» Stored data
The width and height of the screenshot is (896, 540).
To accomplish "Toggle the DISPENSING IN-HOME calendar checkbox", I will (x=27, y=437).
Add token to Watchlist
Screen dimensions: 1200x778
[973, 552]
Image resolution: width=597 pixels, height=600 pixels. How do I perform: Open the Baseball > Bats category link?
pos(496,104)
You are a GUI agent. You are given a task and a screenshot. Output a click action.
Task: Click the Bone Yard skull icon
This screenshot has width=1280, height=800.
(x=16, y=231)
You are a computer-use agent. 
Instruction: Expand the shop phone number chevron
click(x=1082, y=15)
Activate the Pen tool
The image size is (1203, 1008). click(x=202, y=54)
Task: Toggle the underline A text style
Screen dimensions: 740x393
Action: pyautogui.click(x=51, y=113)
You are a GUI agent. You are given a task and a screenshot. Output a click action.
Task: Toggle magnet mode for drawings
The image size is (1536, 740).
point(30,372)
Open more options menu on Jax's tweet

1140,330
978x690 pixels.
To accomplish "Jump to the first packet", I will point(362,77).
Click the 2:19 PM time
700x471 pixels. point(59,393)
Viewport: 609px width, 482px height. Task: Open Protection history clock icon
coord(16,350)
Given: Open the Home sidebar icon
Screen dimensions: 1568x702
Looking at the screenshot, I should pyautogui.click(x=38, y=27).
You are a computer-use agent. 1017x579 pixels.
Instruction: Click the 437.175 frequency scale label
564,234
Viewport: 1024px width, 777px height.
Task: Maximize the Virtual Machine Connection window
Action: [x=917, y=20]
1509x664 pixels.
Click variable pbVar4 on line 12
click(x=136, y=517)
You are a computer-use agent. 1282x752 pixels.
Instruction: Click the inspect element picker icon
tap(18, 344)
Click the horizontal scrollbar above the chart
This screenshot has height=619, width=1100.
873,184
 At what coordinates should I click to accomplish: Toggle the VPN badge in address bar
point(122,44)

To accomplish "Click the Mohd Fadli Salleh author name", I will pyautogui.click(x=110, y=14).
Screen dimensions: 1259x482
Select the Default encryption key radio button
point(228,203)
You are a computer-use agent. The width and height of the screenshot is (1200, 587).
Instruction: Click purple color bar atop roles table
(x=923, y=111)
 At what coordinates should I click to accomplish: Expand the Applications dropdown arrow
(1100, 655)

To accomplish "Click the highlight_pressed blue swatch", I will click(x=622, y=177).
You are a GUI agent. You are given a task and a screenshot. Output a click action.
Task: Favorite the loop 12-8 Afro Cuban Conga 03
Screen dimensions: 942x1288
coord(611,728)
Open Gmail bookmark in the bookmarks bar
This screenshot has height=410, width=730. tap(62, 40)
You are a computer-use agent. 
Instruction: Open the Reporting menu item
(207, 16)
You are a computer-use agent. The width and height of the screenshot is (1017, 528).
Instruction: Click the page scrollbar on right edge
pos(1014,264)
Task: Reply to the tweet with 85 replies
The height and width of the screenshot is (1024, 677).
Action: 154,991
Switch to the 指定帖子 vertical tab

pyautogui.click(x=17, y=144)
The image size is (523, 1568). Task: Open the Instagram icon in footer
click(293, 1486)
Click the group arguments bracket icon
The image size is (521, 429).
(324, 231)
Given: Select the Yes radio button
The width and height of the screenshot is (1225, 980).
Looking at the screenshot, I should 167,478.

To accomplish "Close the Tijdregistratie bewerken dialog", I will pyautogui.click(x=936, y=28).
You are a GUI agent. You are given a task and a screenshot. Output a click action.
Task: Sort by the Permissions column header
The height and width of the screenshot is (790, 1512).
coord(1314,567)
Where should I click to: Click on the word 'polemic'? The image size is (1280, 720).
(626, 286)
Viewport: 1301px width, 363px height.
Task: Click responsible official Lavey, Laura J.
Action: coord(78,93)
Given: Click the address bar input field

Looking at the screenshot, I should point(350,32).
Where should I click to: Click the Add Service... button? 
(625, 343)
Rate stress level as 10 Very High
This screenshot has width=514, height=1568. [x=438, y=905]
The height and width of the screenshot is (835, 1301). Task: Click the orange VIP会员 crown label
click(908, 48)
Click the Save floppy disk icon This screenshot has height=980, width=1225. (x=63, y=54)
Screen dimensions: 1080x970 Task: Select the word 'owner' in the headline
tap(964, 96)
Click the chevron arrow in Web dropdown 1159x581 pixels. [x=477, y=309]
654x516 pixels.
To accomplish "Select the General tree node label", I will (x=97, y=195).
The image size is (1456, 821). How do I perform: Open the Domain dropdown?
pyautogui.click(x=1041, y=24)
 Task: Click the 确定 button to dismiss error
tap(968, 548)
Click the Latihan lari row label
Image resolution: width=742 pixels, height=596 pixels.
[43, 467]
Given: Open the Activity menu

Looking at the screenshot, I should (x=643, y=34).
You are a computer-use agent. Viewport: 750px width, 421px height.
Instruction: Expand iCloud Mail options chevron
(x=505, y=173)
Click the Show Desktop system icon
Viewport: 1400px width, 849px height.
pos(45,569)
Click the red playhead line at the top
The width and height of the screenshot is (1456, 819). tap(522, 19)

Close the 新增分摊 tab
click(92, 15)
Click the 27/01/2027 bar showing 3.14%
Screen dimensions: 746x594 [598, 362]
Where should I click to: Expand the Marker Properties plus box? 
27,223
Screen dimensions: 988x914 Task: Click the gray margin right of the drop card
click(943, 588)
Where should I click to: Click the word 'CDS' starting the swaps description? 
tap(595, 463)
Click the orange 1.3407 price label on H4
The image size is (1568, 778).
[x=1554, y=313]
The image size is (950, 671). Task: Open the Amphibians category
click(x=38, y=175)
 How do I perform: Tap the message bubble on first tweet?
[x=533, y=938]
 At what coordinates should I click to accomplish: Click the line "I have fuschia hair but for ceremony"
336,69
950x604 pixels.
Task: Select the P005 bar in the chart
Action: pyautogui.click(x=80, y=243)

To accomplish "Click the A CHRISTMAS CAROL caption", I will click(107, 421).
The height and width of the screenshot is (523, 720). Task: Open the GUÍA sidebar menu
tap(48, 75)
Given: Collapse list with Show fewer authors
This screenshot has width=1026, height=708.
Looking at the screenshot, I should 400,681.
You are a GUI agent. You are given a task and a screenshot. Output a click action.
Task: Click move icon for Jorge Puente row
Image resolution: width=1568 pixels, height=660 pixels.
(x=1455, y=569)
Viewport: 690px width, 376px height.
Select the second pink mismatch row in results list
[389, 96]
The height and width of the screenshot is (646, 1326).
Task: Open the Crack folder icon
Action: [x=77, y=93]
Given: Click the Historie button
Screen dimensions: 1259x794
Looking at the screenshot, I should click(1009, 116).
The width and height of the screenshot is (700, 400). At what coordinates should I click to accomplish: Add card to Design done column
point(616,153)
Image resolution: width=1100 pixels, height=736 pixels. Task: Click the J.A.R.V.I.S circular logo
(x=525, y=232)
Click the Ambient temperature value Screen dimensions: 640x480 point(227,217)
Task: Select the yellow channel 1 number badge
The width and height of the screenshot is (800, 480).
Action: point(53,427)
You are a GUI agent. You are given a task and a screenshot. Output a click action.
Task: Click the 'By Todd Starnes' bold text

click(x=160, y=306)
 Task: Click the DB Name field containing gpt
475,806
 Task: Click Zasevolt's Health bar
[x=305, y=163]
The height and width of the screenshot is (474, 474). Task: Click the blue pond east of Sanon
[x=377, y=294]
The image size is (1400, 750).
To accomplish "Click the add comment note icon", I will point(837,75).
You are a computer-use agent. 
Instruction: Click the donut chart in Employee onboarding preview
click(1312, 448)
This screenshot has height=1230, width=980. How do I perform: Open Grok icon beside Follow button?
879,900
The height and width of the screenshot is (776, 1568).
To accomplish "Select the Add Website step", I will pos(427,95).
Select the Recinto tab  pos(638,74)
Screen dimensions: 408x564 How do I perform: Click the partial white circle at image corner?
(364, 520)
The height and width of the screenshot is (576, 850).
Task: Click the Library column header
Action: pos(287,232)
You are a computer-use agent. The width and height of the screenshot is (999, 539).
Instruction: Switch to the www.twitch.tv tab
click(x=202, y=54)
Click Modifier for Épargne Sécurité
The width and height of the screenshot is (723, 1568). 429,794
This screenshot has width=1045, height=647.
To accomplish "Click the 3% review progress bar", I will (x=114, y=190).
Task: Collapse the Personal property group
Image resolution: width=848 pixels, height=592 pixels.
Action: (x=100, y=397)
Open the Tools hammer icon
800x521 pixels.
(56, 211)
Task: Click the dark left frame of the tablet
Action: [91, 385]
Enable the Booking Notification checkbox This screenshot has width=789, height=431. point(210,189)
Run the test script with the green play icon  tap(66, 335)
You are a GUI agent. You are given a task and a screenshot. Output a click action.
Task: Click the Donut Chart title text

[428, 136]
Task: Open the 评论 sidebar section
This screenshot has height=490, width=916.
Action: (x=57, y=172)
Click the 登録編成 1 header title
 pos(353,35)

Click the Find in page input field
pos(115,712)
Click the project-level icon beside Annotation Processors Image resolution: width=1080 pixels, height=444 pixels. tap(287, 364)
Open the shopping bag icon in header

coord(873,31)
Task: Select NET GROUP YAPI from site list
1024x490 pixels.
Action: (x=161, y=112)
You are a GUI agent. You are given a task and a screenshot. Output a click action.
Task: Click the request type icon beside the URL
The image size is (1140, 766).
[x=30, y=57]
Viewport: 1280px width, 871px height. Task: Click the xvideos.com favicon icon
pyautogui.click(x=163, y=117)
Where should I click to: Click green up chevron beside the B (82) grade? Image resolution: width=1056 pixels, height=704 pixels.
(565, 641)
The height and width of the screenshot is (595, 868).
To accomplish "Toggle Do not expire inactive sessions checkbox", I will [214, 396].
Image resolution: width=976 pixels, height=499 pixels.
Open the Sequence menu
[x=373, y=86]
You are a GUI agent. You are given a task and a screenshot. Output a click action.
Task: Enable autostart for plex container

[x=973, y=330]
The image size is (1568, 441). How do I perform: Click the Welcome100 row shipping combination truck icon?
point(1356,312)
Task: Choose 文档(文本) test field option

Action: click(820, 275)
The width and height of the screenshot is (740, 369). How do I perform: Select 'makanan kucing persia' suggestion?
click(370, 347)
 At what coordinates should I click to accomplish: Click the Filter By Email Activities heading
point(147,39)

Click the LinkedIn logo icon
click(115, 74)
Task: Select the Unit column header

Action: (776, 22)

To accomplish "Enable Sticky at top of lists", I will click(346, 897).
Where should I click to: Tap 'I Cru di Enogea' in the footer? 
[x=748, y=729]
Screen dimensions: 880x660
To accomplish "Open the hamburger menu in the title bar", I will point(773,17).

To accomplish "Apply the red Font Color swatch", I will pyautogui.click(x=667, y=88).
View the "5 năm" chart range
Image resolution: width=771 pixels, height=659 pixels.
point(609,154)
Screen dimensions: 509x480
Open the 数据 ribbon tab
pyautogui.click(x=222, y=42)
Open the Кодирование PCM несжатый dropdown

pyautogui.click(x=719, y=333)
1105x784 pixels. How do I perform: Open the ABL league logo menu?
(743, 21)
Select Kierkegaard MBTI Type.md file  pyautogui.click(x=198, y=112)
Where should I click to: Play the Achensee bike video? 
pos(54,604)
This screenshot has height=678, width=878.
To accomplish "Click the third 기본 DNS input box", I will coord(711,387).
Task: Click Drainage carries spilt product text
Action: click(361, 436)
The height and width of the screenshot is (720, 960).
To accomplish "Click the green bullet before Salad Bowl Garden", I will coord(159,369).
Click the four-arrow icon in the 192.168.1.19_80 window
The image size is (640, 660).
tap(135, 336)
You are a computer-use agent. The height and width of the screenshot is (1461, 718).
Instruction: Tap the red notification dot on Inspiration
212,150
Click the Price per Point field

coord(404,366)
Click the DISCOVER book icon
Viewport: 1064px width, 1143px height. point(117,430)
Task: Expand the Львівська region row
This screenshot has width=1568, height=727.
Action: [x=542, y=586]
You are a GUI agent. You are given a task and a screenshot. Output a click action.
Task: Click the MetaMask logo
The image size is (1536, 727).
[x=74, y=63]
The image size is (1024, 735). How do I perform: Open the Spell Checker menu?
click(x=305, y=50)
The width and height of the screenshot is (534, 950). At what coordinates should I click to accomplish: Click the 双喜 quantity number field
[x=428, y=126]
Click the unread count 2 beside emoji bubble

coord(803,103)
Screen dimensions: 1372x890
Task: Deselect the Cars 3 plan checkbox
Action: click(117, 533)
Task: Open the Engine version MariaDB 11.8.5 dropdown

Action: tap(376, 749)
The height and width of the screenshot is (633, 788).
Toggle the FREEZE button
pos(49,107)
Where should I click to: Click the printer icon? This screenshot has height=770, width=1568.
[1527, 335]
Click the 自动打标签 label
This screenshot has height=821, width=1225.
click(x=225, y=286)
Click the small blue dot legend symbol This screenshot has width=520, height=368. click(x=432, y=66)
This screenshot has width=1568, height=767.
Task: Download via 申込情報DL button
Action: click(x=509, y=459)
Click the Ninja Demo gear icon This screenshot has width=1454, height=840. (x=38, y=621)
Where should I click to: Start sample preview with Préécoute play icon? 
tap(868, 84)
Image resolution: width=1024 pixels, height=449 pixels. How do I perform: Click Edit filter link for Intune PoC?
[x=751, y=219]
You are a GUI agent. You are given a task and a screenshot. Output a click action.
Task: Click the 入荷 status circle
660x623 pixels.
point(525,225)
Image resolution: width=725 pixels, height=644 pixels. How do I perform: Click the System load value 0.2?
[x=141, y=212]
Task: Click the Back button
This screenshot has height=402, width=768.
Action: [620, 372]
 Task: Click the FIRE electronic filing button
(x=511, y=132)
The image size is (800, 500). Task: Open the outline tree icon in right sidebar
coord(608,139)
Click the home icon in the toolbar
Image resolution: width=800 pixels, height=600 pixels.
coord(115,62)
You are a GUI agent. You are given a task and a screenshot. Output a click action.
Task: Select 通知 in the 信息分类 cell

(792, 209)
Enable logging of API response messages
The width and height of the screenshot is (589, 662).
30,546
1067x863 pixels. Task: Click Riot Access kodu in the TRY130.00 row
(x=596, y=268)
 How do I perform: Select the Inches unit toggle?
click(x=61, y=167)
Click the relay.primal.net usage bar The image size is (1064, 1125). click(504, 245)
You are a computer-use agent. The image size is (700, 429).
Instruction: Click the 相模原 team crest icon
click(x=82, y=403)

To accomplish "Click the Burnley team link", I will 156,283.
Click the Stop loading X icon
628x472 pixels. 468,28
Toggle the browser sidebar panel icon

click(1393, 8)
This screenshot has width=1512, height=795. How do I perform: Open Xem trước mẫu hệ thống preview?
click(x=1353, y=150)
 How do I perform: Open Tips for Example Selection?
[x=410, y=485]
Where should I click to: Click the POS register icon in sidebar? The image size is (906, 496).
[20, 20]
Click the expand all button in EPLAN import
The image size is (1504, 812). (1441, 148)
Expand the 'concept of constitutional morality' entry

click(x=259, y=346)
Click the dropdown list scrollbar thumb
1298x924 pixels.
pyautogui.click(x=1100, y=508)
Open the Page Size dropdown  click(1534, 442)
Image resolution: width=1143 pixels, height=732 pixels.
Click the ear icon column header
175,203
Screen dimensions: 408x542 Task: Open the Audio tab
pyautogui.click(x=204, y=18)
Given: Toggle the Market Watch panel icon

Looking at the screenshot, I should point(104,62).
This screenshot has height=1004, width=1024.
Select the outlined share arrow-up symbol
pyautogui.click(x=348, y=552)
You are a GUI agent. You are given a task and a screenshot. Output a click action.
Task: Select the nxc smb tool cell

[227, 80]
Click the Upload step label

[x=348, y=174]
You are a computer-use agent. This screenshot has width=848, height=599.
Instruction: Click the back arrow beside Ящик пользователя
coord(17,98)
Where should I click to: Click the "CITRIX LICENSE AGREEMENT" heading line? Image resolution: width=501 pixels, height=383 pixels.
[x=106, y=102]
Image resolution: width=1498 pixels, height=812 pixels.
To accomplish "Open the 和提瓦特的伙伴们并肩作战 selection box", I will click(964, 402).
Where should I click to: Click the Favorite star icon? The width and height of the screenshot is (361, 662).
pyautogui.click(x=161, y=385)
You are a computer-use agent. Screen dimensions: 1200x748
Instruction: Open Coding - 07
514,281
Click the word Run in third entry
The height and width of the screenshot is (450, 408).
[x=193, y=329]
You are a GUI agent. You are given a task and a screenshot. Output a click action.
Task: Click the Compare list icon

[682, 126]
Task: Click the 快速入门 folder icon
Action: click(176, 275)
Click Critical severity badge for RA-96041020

» Activity
Above are the entries. Output exactly the lines beginning with the line that has "Instruction: Switch to the www.twitch.tv tab" and ending with the line that has "Task: Collapse the Personal property group".

» The completed task
Instruction: Switch to the www.twitch.tv tab
click(x=202, y=54)
Click Modifier for Épargne Sécurité
The width and height of the screenshot is (723, 1568). 429,794
This screenshot has width=1045, height=647.
To accomplish "Click the 3% review progress bar", I will (x=114, y=190).
Task: Collapse the Personal property group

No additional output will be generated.